![Oilusage.png Oilusage.png](http://images.dailykos.com/images/659154/large/Oilusage.png?1553890739)
75% of the oil refined and used in the US is burned. The remaining 25% goes into the manufacture of plastics, road asphalt, and lubrication. (Data from the US Energy Information Administration.)
There are over 300 oil refineries in the US that convert crude oil into these products, though not every refinery makes all of them. Refineries vary in size but all together they process about 19.5 million barrels per day.
![Gasusage.png Gasusage.png](http://images.dailykos.com/images/659161/large/Gasusage.png?1553892897)
Nearly all natural gas in the US is burned, except for some (10%?) used as feedstock in industrial applications, again for making plastics, etc.
According to the IPCC all of it has to go by 2050, and half of it has to go in the next 10 years, if we are to avoid the worst of the effects of climate change. But that 50% is worldwide. Because the developed countries already produce proportionally more of this stuff, they have to cut back proportionally more.
Like 80% by 2030, as Greta Thunberg is quoted in this article from The Guardian in February:
The EU wants to cut greenhouse gas emissions by at least 40% by 2030, compared with 1990 levels.
“Some people say that is good, that is ambitious; but this new target is still not enough to keep global warming below 1.5C,” Thunberg said, referring to what scientists regard as the preferable upper limit if the planet is to avoid extreme droughts, floods and the bleaching of corals.
“This target is not sufficient to protect the future for children growing up today. If the EU is to make its fair contribution to stay within the carbon budget for the 2C limit then it needs a minimum of 80% reduction by 2030, and that includes aviation and shipping.”

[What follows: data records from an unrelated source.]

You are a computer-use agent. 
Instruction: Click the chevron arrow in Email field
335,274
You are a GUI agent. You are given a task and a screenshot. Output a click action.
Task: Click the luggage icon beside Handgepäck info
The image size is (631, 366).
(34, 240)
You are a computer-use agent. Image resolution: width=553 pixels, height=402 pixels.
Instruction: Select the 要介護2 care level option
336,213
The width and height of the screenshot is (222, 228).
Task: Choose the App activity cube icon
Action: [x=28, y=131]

She followed up just this week on Twitter:
Perhaps the most dangerous misconception about the climate crisis is that we have to “lower” our emissions. Because that is far from enough. Our emissions have to stop if we are to stay below 1,5/2°C warming. That rules out most of today’s politics. Including airport expansions.
The “lowering of emissions” is of course necessary but it is only the beginning of a fast process that must lead to a stop within a couple of decades. (Note that rich countries need to get down to zero emissions sooner than that according to the Paris Agreement.)

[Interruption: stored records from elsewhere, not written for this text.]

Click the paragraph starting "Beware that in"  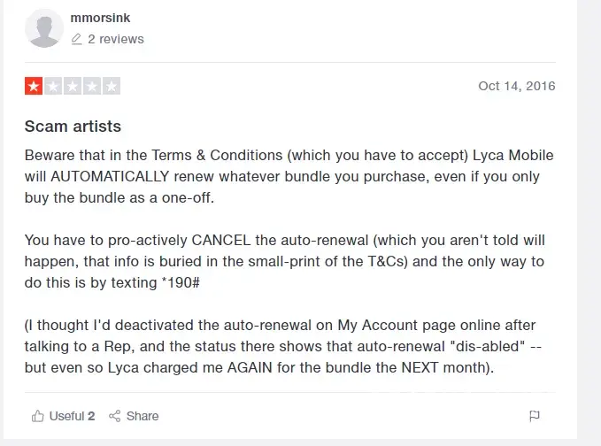(289, 177)
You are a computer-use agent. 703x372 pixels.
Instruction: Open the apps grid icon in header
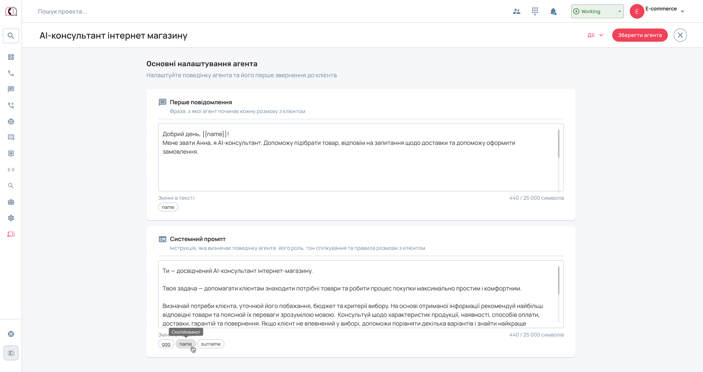pos(535,11)
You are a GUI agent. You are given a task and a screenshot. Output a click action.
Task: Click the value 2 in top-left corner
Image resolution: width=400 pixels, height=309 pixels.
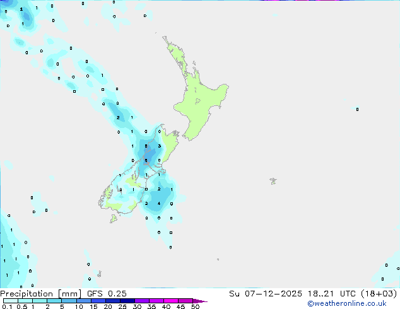coord(21,9)
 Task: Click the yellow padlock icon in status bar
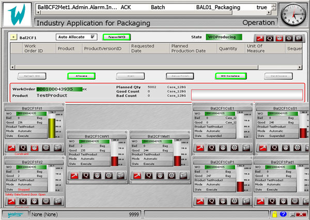point(274,214)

And then we need to get the emissions to minus by inventing new technologies, if we are to stay below 1,5 or 2°C of warming. Which we must… The fact that we are speaking of “lowering” instead of stopping emissions is perhaps the greatest force behind business as usual.

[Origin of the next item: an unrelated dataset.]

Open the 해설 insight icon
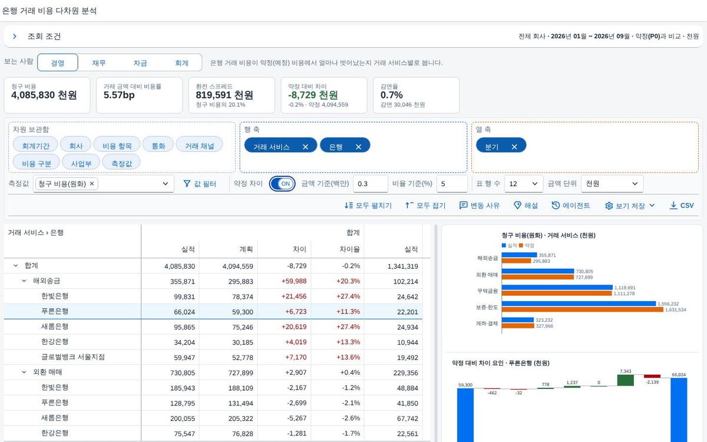coord(517,206)
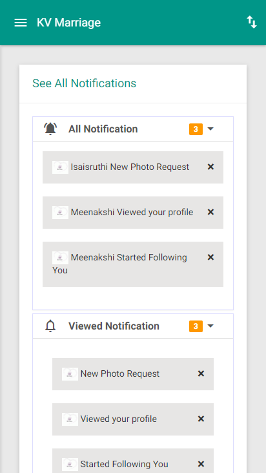Screen dimensions: 266x473
Task: Click the outline bell icon beside Viewed Notification
Action: point(50,326)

(btw, Greta is careful in her research, so my first inclination is to trust any numbers she reports.)
Shutdown
So getting back to those 300 oil refineries… Lets say for the purposes of a quick calculation that they are all the same size and they all produce the same products. We need to eliminate the bad 75% of 80% of their output in 10 years. Even assuming you can adjust a refinery to produce only the not-for-burning products and zero of the for-burning products, that is the equivalent of shutting down 75% of 8% of 300 refineries every year. That is 18 refineries per year, or one every three weeks. And that does not include the Natural Gas suppliers.
![Massive fire engulfs petrochemical terminal in Texas Massive fire engulfs petrochemical terminal in Texas](http://images.dailykos.com/images/657742/large/Texas_petrochemical_fire_2019.jpg?1553536222)
How could we go about that? One can envision the lawsuits… I don’t think a Carbon tax would get the desired result fast enough — a refinery every three weeks.
Cutting off their funding would help: “Banks Funneled $1.9 Trillion Into Fossil Fuels Since Paris Agreement”
Freezing in the dark
How will we heat our homes! How will I get to work? How do I visit my sister 3,000 miles away? The way forward in a Carbon-free world is a massive shift to electrification combined with conservation (ie, getting by with less). Electricity is the only clean energy form that can be generated, transported, stored, and used without putting CO2 into the atmosphere. The technology exists. But our transmission system for moving larger amounts of electricity around needs to be beefed up.
Making stuff
I do not mentional the burning of coal here because I covered that in a previous diary, and we are well on the way to getting rid of it anyway. But coal has other uses. For example, coal is used as a constituent of steel, as adding Carbon makes the Iron stronger, but this is not the same as burning the coal. The steel industry uses 5% of all energy consumed in the industrial sector, primarily in the form of natural gas, though it is becoming more efficient every year.
Can you melt steel with electricity instead? It turns out you can, though it takes a lot, 600-650 Killowatt-Hours, or a few days electricity usage for a single house, to melt just one ton. Aluminum takes about the same order of magnitude. Electricity at industrial-scale levels like that means that nuclear is not going away, but there are ways to build a nuclear power plant that are a lot safer than the Cold War inspired way we do it now. It needs development to commercial scale. Topic for another diary.